First of all I would like to say that this IS NOT what everyone experiences when coming out. Some coming out stories are filled with hope, love and joy. Some coming out stories are more like mine. And others – on a trauma spectrum – put mine to shame. It’s important to recognize all of them and understand this is one side of a big picture.
So on to the photo…
My story contains many different themes. This is one of them. By the looks of it you can probably guess this one – anger. A deep, intrenched and unescapable anger. An anger and frustration that dominates every aspect of life.
In the beginning, it’s fear. It’s fear that keeps you in the closet and provides separation from who you really are and who you pretend to be. But, when the fear of yourself gives way and you get your moment of clarity, a new fear rears its ugly head. The fear of who you really are and who everyone else thinks you are.

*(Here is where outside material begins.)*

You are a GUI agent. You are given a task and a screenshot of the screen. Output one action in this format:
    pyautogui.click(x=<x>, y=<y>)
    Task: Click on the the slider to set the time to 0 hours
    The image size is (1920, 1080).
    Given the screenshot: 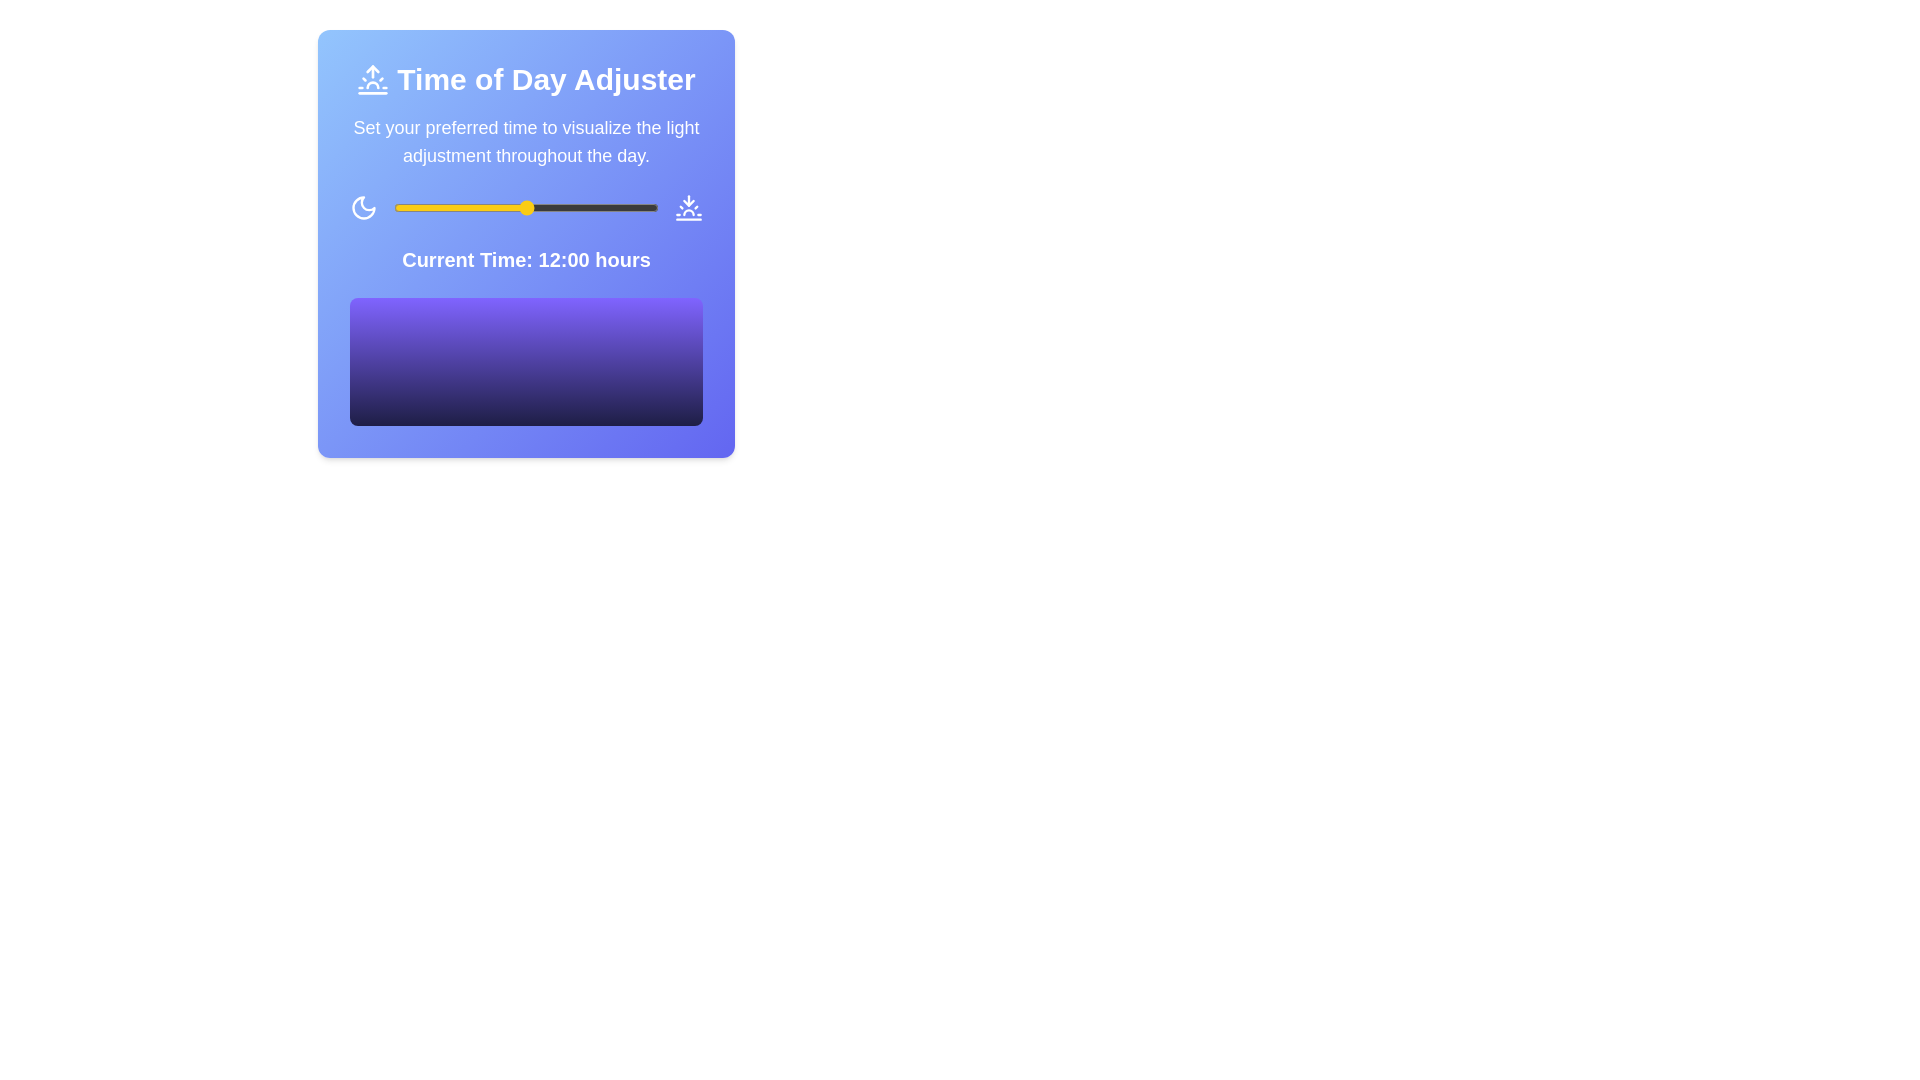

An easy route is to say, “well, who cares?” but, until you’ve lived that life – which most of you will not – it’s hard to comprehend.
My story is unique in a way because of where I found my niche in life – football. To be honest, football is not the most gay friendly place. I am not bashing on football, it’s just a reality of the current climate. So even though I accepted and loved myself, there was another major obstacle. Football.
The risk of being myself and keeping my job in the capacity and with the respect I wanted was to great. That fear turned to anger.
Would they still love and accept me? No one knows yet, but that picture is a result of years of wondering.
That picture is the result of living life behind a mask.